TE LEZEN FRAGMENT.
ECLI: ECLI:NL:TACAKN:2013:46
Datum uitspraak: 30-09-2013
Datum publicatie: 01-10-2013
Zaaknummer(s): 12/2449 Wtra AK
Onderwerp:
Beslissingen: Klacht gegrond met tijdelijke doorhaling
Inhoudsindicatie: Kwaliteit als onvoldoende getoetst; geen waarnemingsovereenkomst. Tijdelijke doorhaling.

ACCOUNTANTSKAMER

BESLISSING ex artikel 38 Wet tuchtrechtspraak accountants (Wtra) in de zaak met nummer 12/2449 Wtra AK van 30 september 2013   van

de voorzitter van de NEDERLANDSE BEROEPSVERENIGING van ACCOUNTANTS (Nba), als rechtsopvolger van de NEDERLANDSE ORDE van ACCOUNTANTS-ADMINISTRATIECONSULENTEN (NOvAA),

kantoorhoudende te Amsterdam,

K L A G E R ,

raadsvrouwen: mr. M.L. Batting en mr. R.L. Herregodts.        

t e g e n

Y ,

accountant-administratieconsulent,

kantoorhoudende te [plaats],

B E T R O K K E N E .

1. Het verloop van de procedure

1.1 De Accountantskamer heeft kennisgenomen van het op 21 november 2012 ingekomen klaagschrift van 20 november 2012 met bijlagen. Van betrokkene is geen verweerschrift ontvangen.

1.2 De Accountantskamer heeft de klacht behandeld ter openbare zitting van 1 februari 2013 waar zijn verschenen namens klager diens raadsvrouw mr. R.L. Herregodts, advocaat te ’s-Gravenhage, vergezeld van de heer H. Geerlofs AA, adviseur van zowel de Raad van Toezicht Beroepsuitoefening AA’s als van (voorheen) de NOvAA, en betrokkene in persoon.

1.3 Klager en betrokkene hebben bij gelegenheid van genoemde zitting hun standpunten doen toelichten respectievelijk toegelicht en doen antwoorden respectievelijk geantwoord op vragen van de Accountantskamer.

2. De vaststaande feiten

Op grond van de inhoud van de gedingstukken en aan de hand van het verhandelde ter zitting stelt de Accountantskamer het volgende vast.

OPDRACHT.
Schrijf uit de tuchtuitspraak woord voor woord over vanaf "B E T R O K" tot en met "van de Accountantskamer.". De lijst hierna heb je niet nodig.

GEGEVENS TER CONTROLE.
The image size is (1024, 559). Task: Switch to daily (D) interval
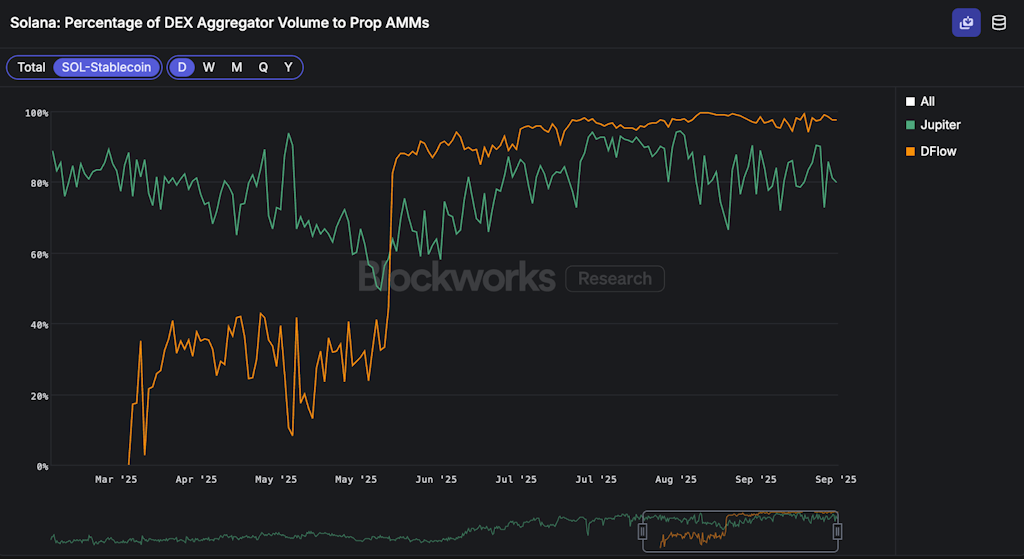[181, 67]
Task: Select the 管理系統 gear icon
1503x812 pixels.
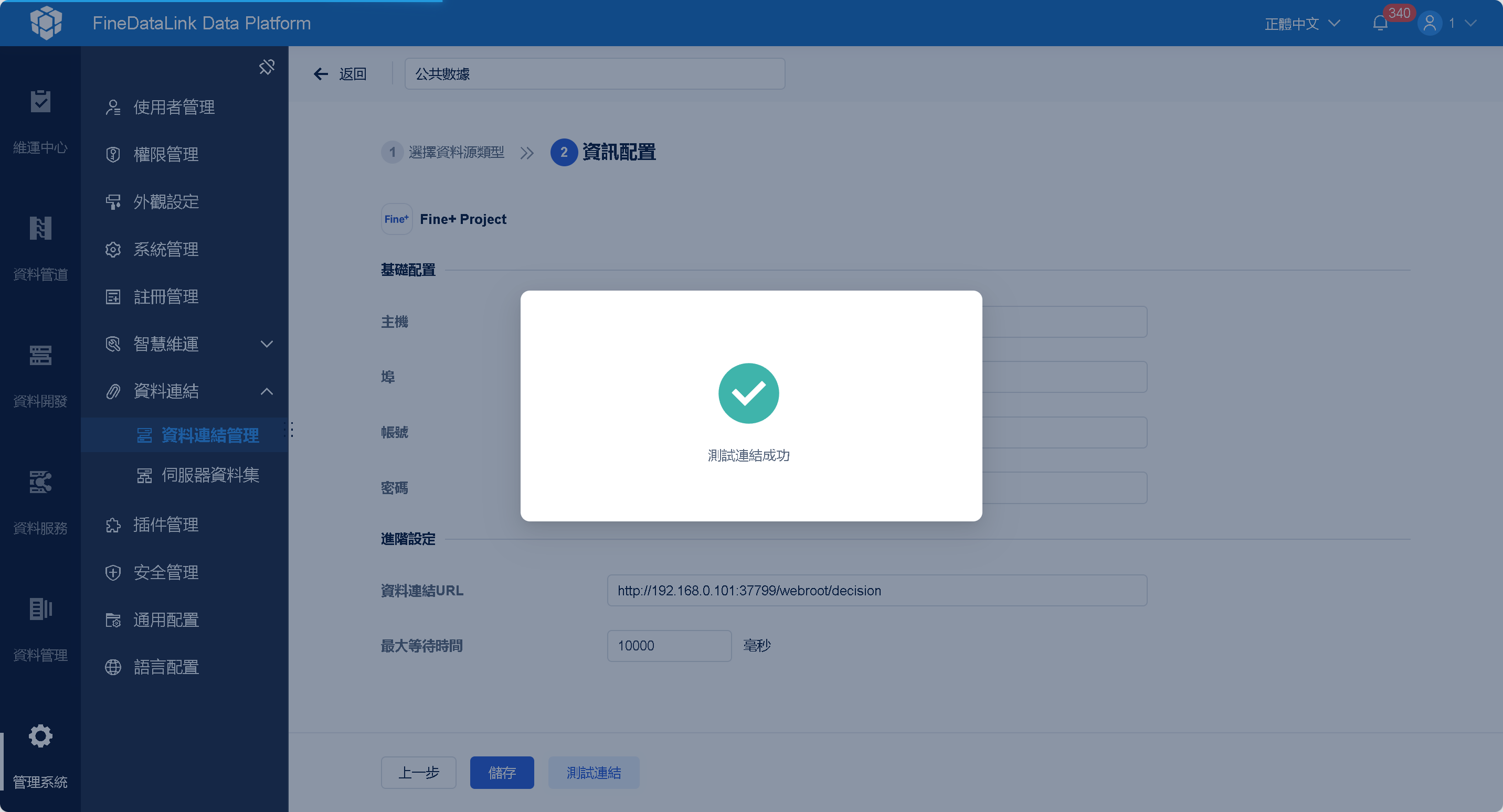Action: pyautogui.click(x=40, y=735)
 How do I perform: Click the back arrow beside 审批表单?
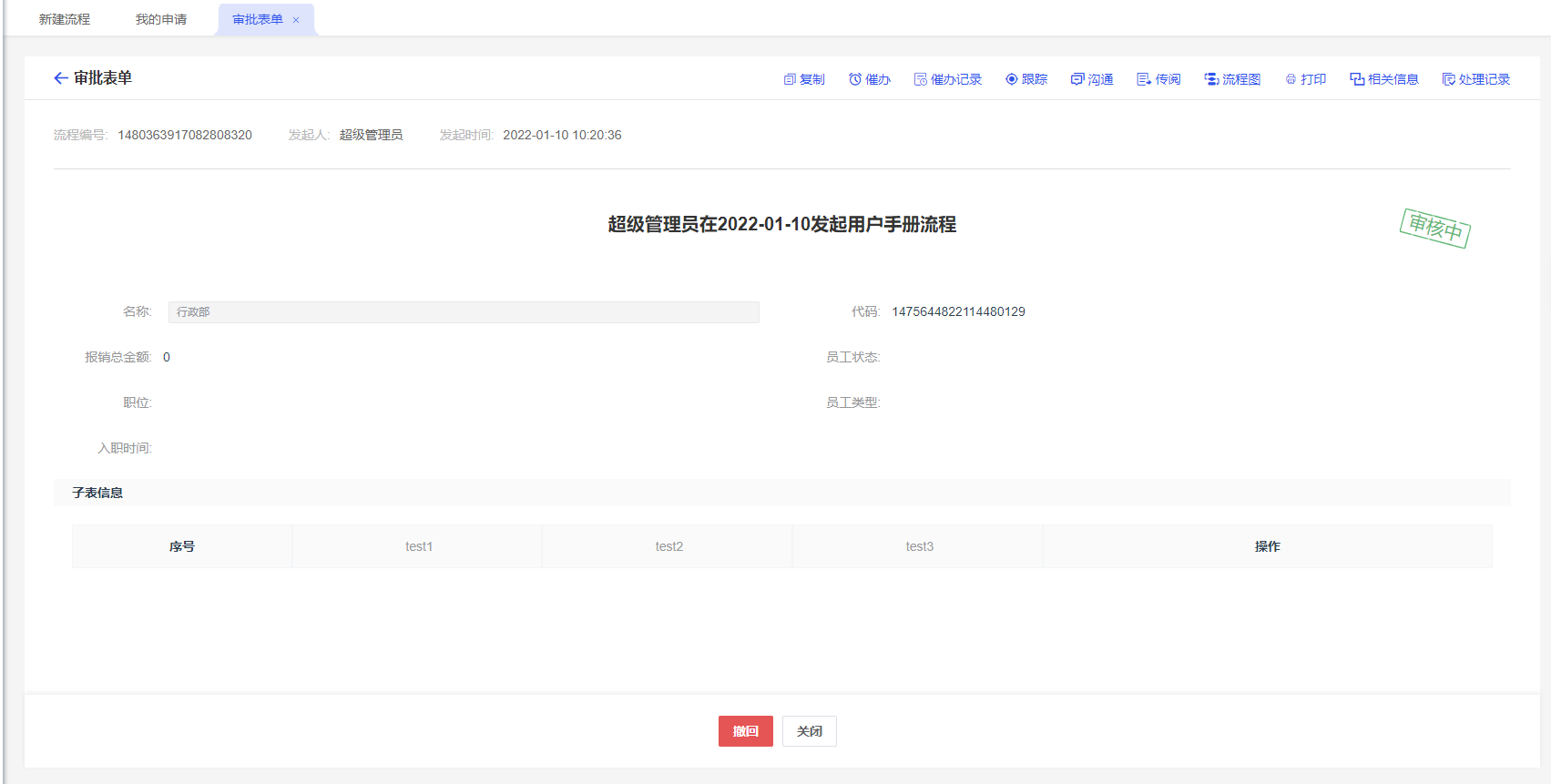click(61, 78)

...

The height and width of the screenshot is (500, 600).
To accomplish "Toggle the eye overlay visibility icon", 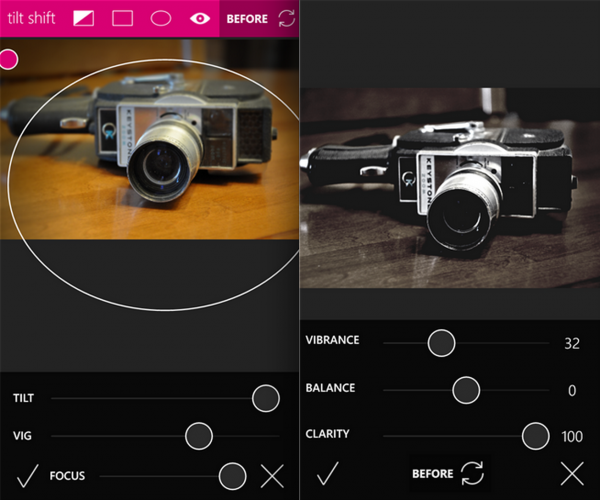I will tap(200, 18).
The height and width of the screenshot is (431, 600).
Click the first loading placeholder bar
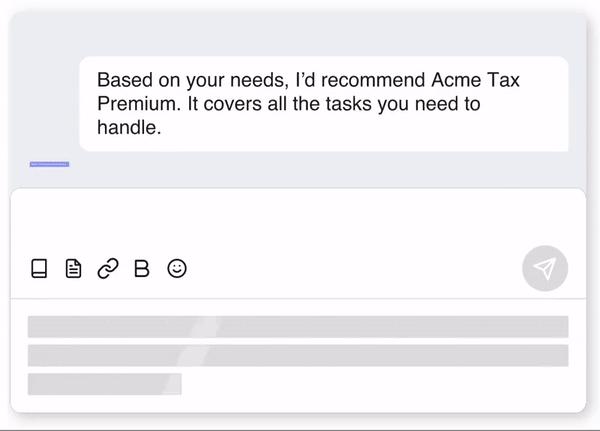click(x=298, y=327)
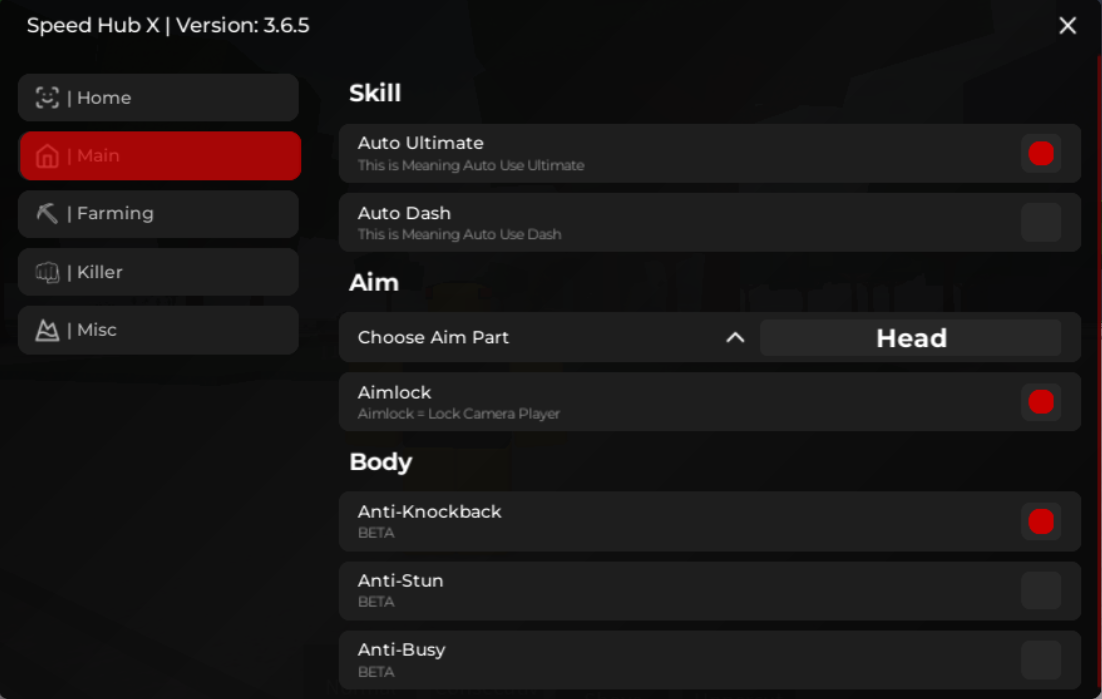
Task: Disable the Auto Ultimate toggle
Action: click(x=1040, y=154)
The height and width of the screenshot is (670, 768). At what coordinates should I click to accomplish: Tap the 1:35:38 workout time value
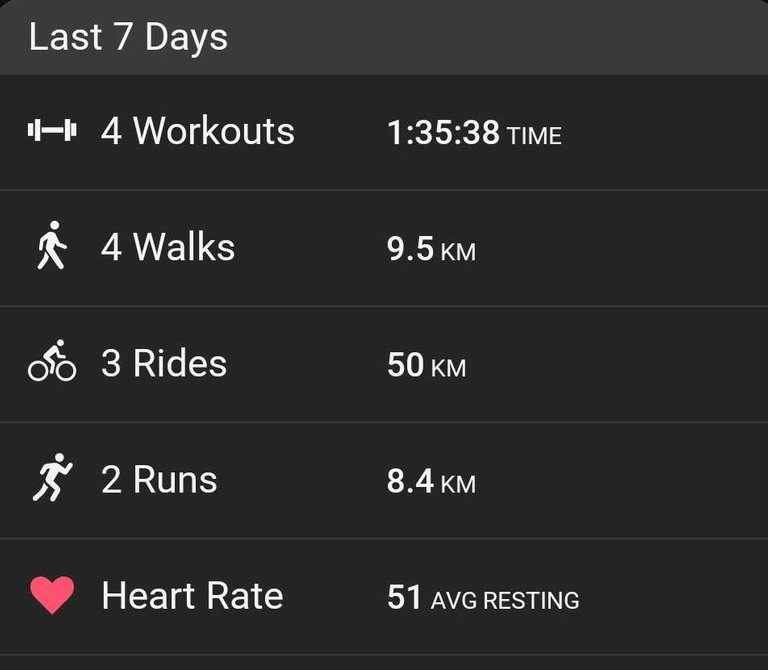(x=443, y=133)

---

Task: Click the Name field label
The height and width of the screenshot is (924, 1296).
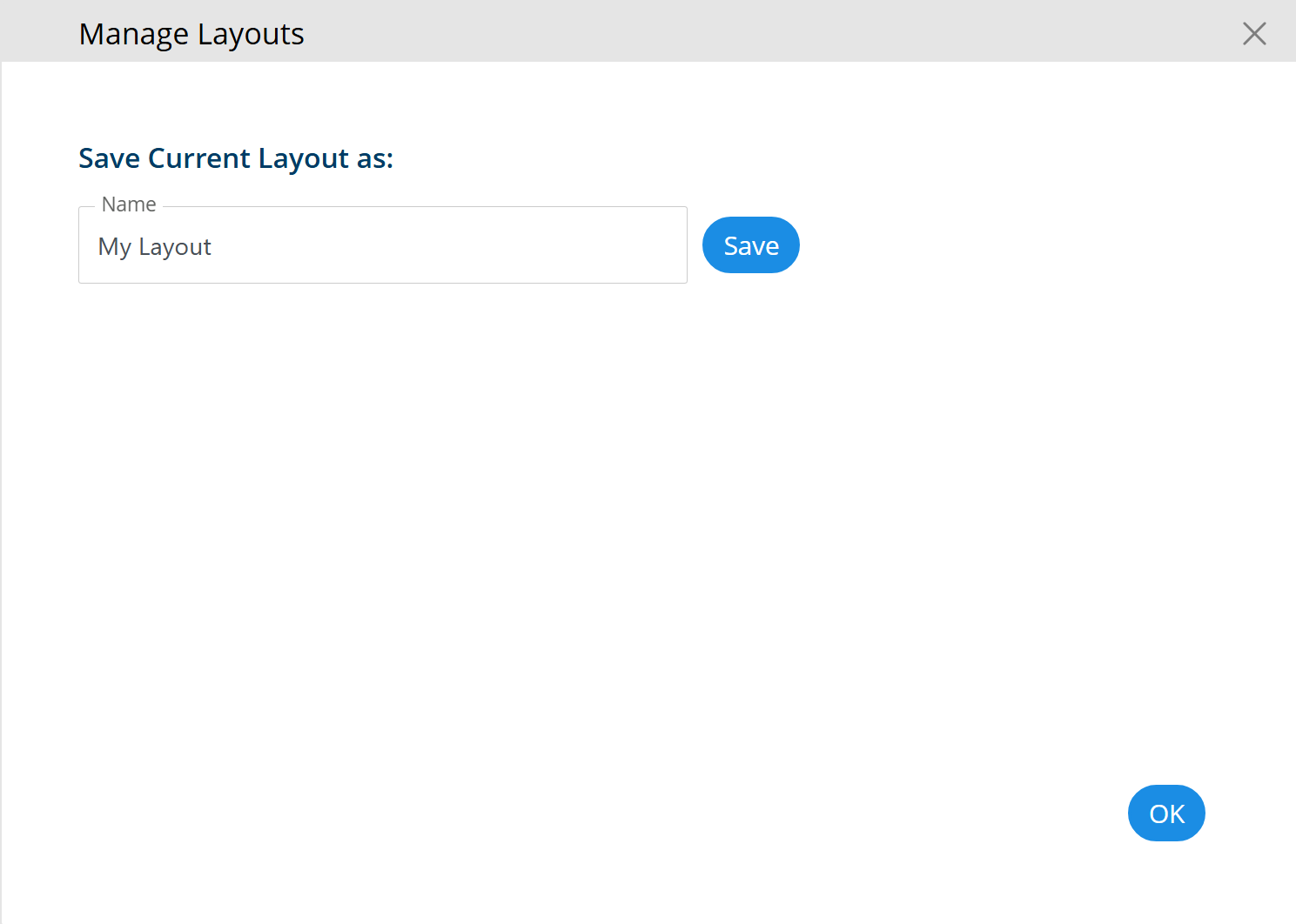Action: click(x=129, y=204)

ANTWOORD.
B E T R O K K E N E .

1. Het verloop van de procedure

1.1 De Accountantskamer heeft kennisgenomen van het op 21 november 2012 ingekomen klaagschrift van 20 november 2012 met bijlagen. Van betrokkene is geen verweerschrift ontvangen.

1.2 De Accountantskamer heeft de klacht behandeld ter openbare zitting van 1 februari 2013 waar zijn verschenen namens klager diens raadsvrouw mr. R.L. Herregodts, advocaat te ’s-Gravenhage, vergezeld van de heer H. Geerlofs AA, adviseur van zowel de Raad van Toezicht Beroepsuitoefening AA’s als van (voorheen) de NOvAA, en betrokkene in persoon.

1.3 Klager en betrokkene hebben bij gelegenheid van genoemde zitting hun standpunten doen toelichten respectievelijk toegelicht en doen antwoorden respectievelijk geantwoord op vragen van de Accountantskamer.